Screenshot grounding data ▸
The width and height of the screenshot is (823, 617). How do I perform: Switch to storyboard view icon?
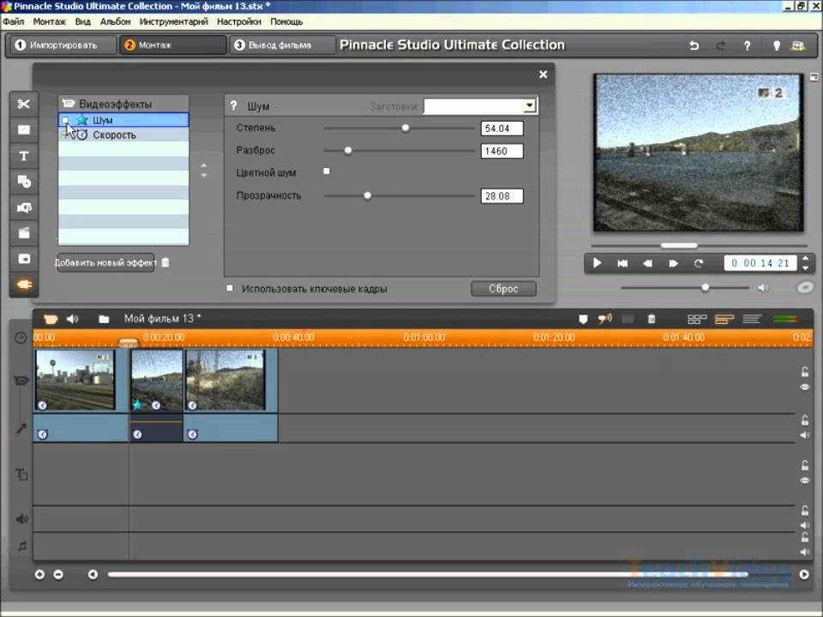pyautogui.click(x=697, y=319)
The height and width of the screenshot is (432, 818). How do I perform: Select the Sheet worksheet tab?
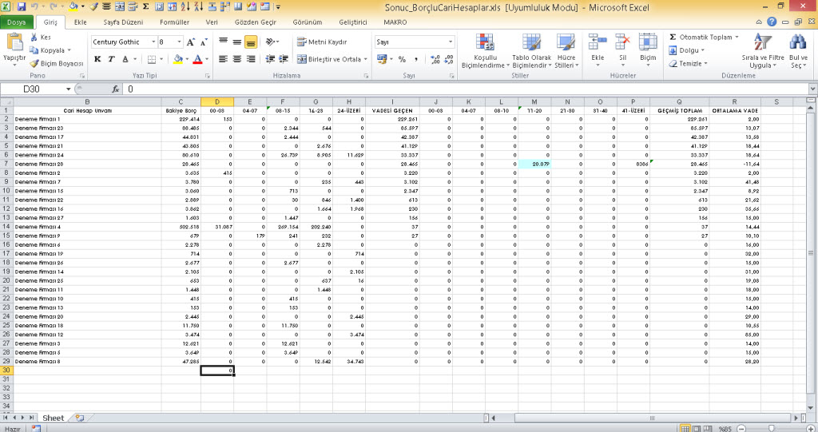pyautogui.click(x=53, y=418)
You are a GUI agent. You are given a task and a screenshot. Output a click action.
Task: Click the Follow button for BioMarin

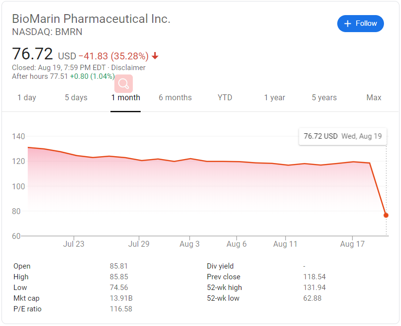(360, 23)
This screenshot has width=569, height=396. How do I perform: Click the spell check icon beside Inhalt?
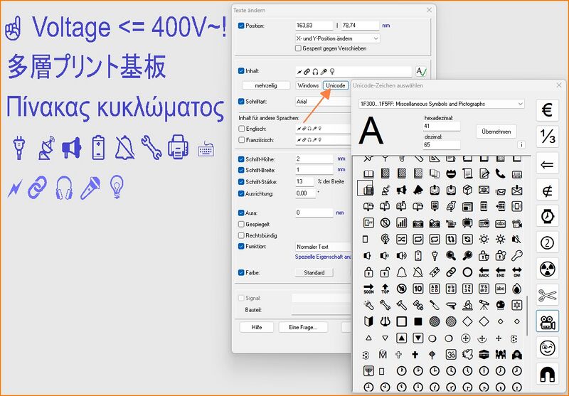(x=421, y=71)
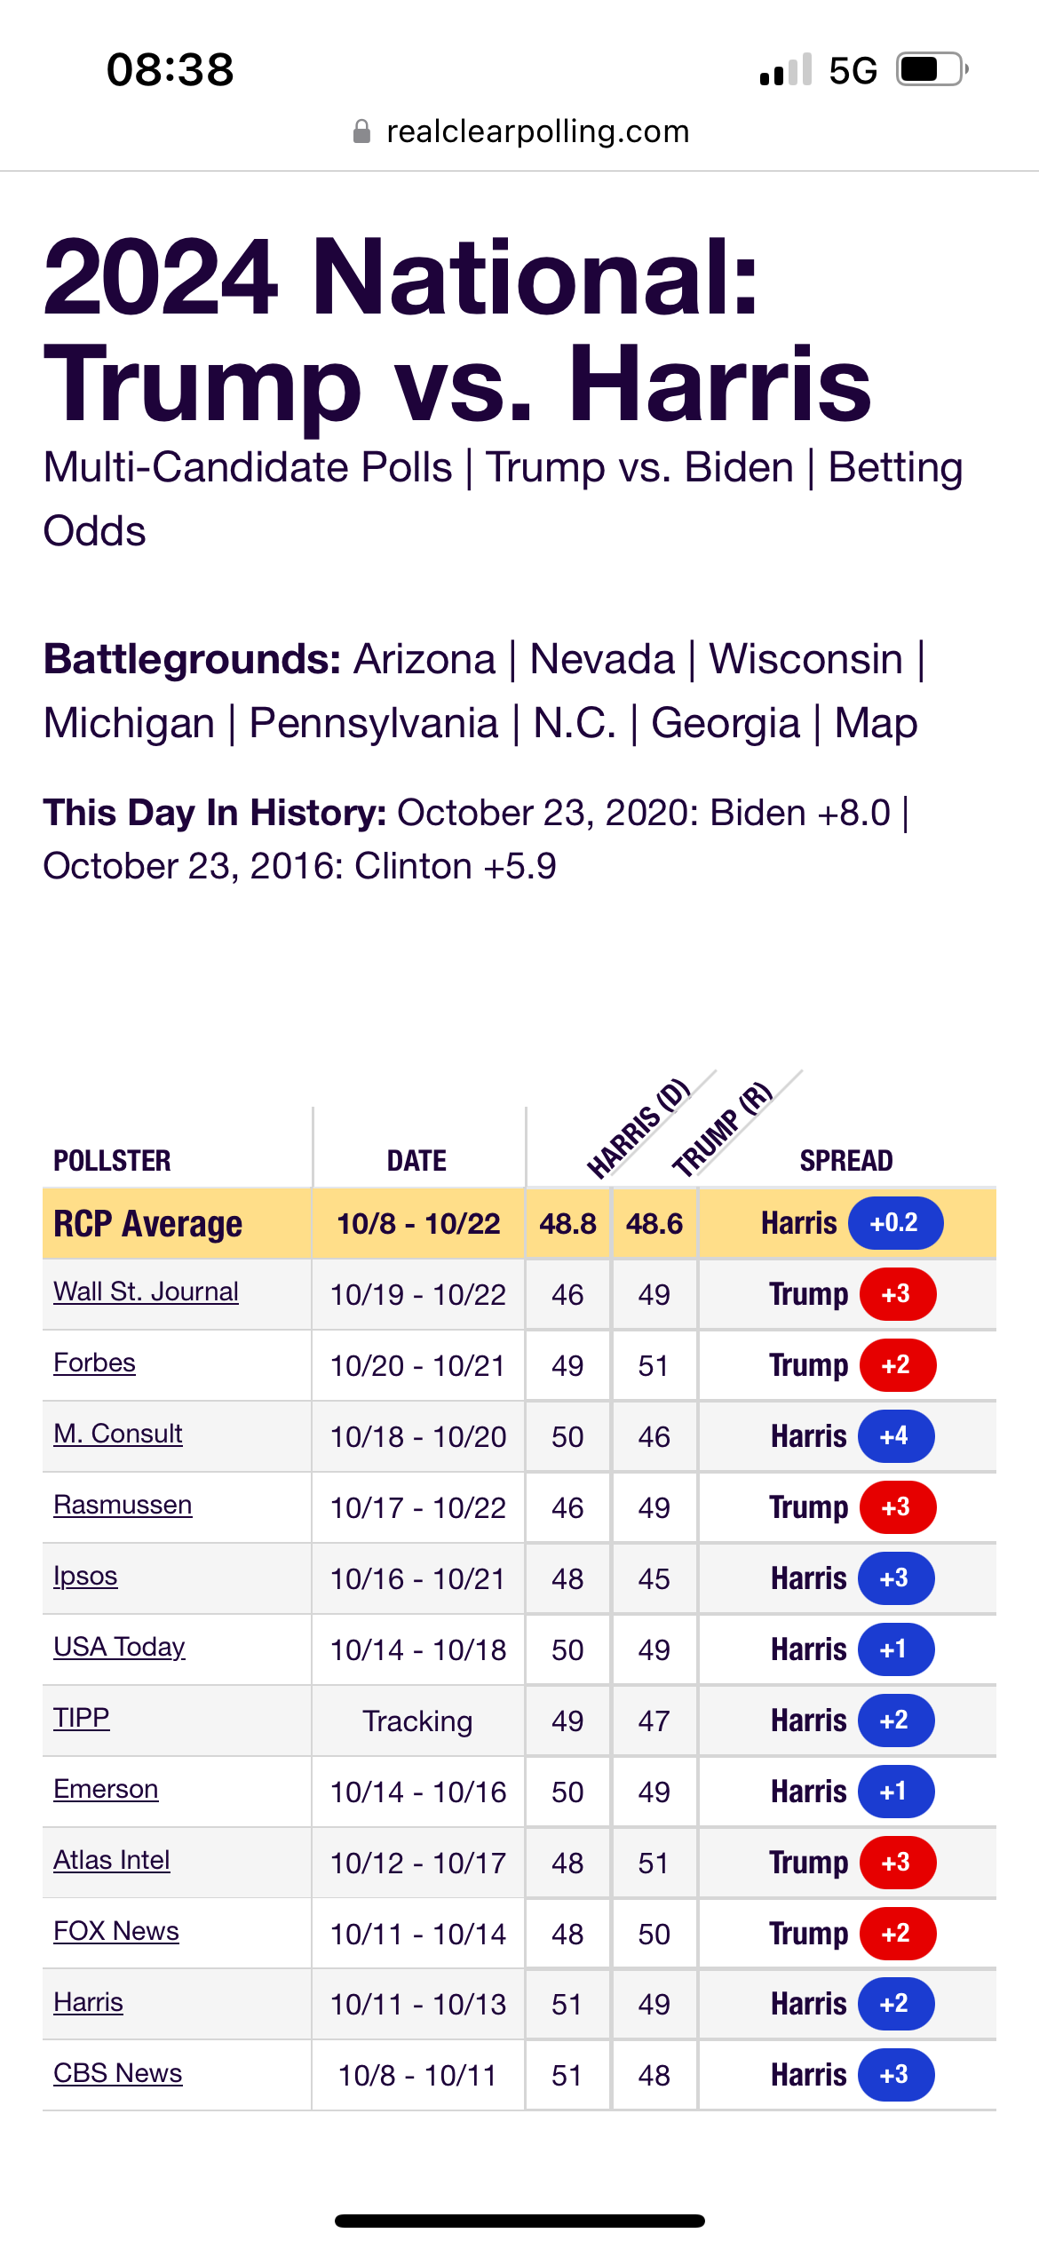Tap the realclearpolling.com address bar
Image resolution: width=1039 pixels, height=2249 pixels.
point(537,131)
...
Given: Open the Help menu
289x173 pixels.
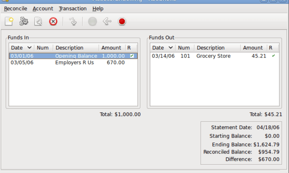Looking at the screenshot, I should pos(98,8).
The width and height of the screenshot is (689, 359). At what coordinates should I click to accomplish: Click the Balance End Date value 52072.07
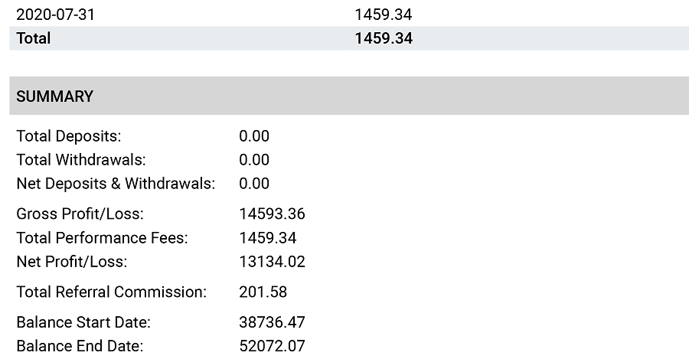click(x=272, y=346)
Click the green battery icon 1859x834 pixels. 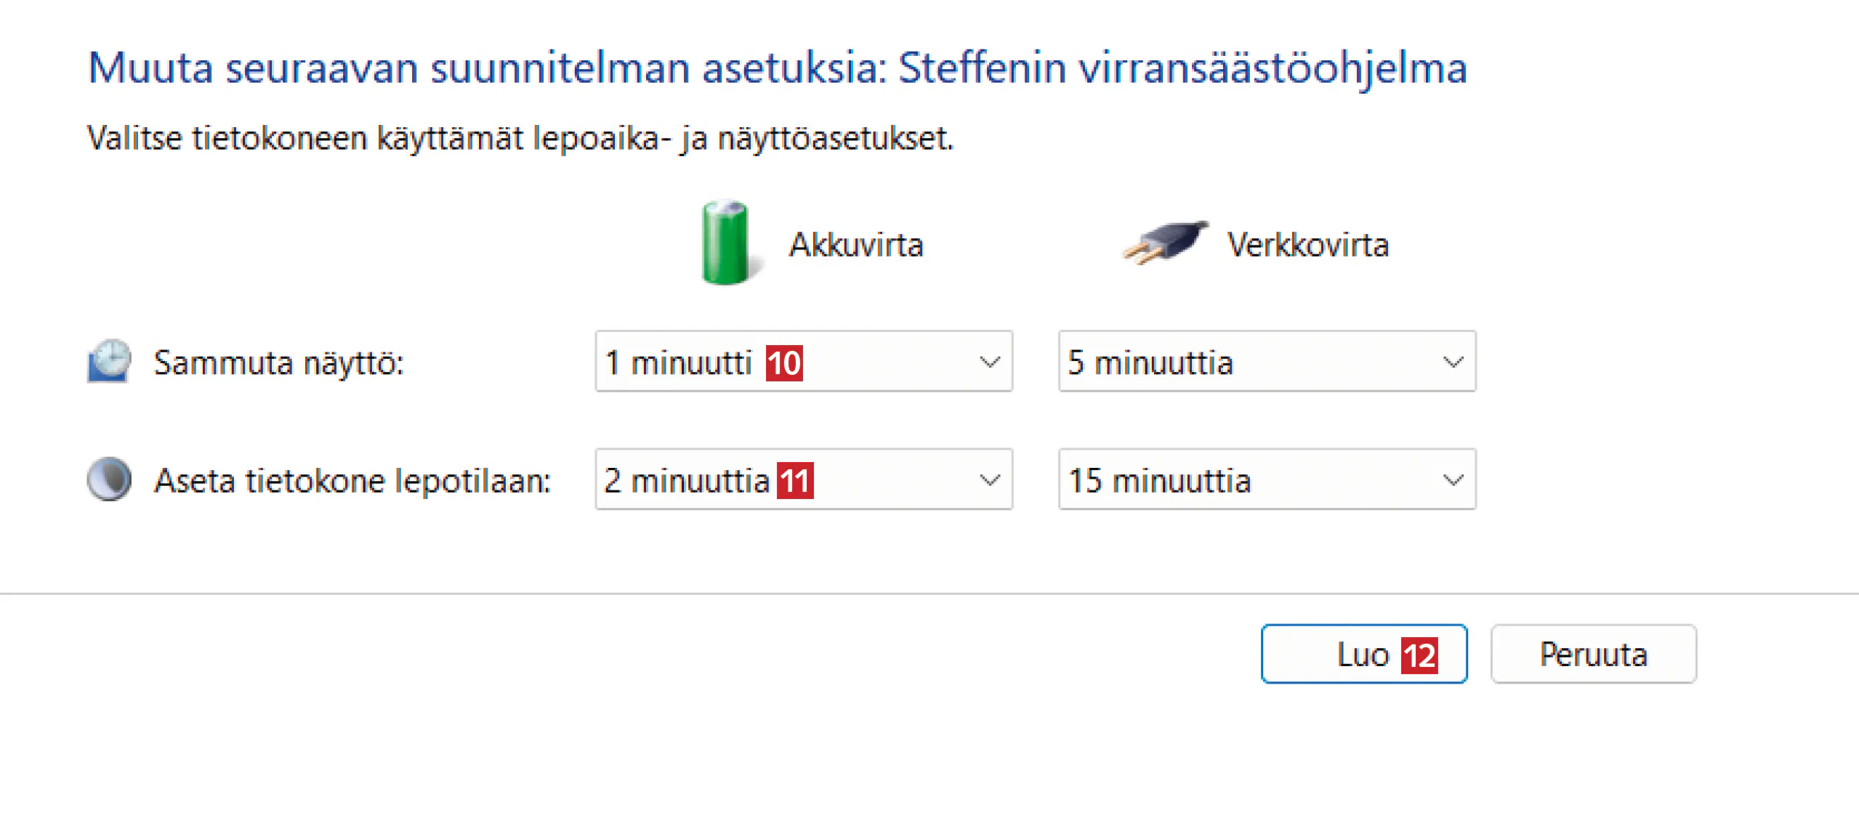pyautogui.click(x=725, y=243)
...
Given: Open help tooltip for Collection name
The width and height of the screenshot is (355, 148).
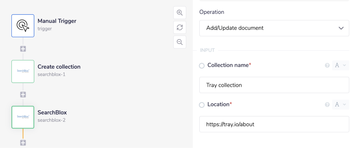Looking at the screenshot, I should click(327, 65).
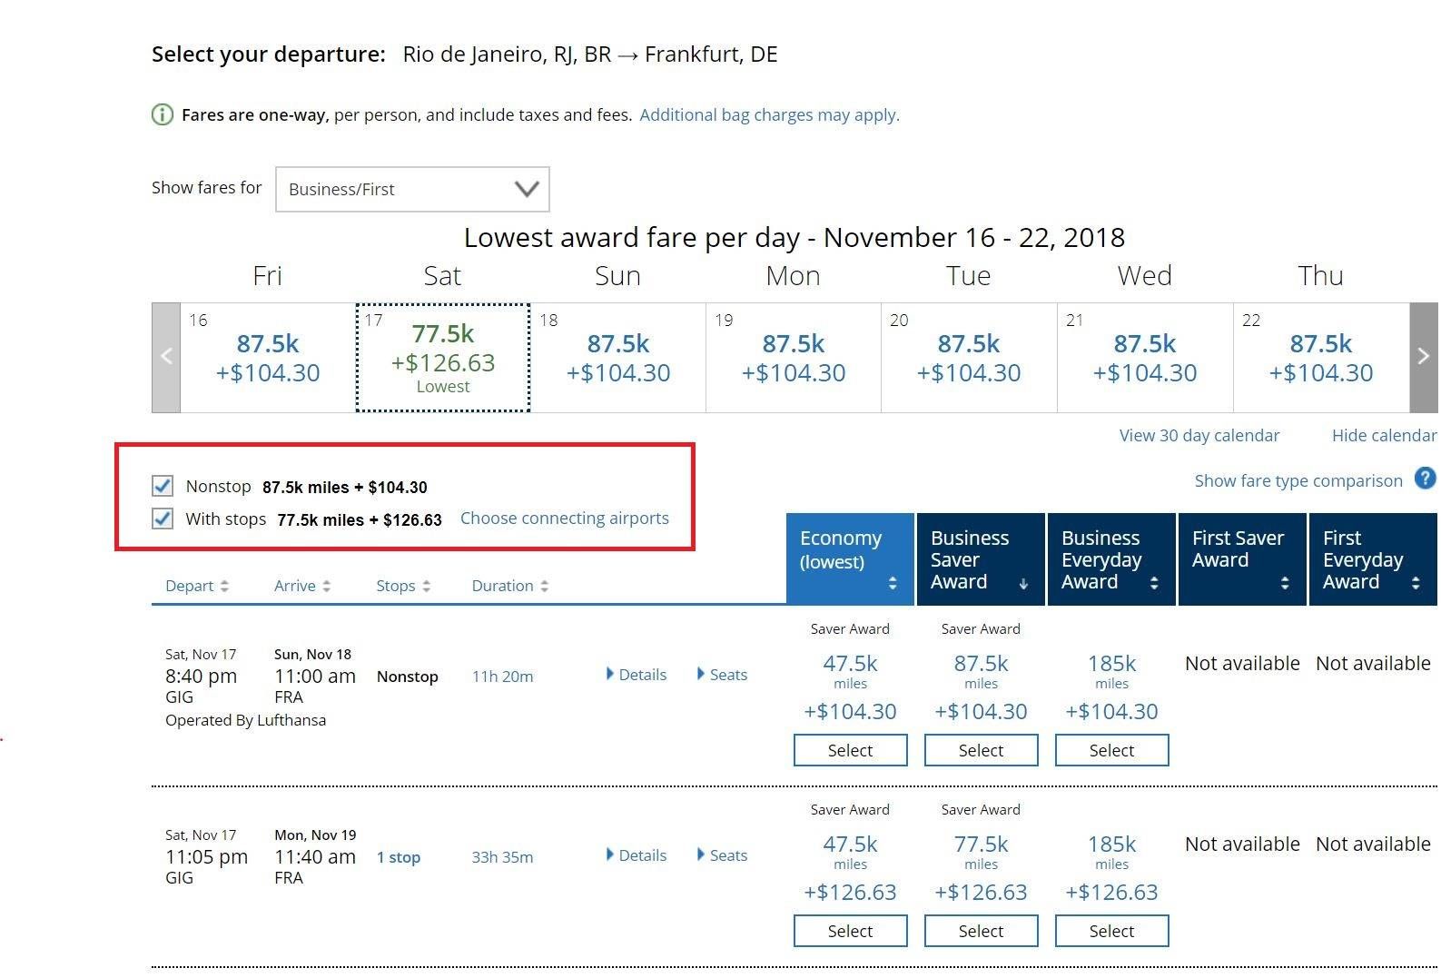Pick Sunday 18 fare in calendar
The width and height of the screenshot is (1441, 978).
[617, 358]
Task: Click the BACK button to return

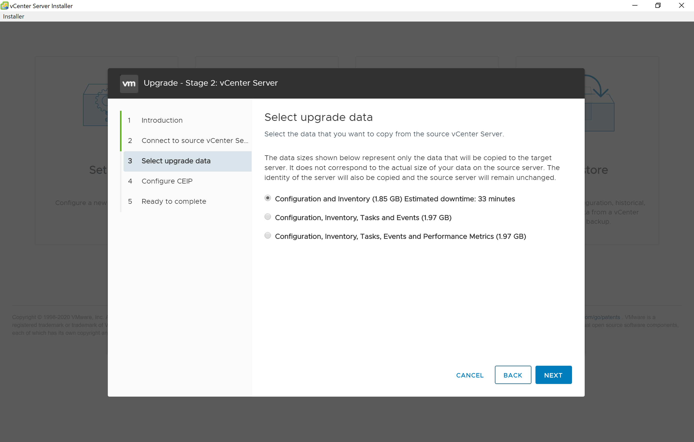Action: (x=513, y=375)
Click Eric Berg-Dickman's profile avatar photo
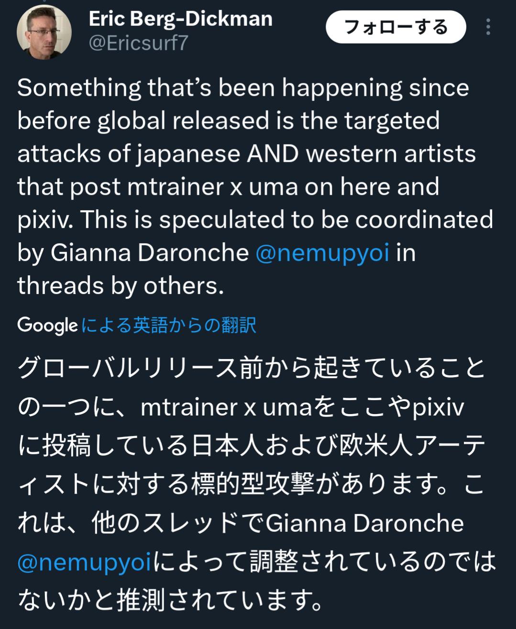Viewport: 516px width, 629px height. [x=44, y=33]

EXERCISE DIRECTIONS ▸ What lines of the preceding data include the string "Open"? Pull them out.

THE COMPLETED TASK ▸
Given: Open the Help menu
Given: Open help tooltip for Collection name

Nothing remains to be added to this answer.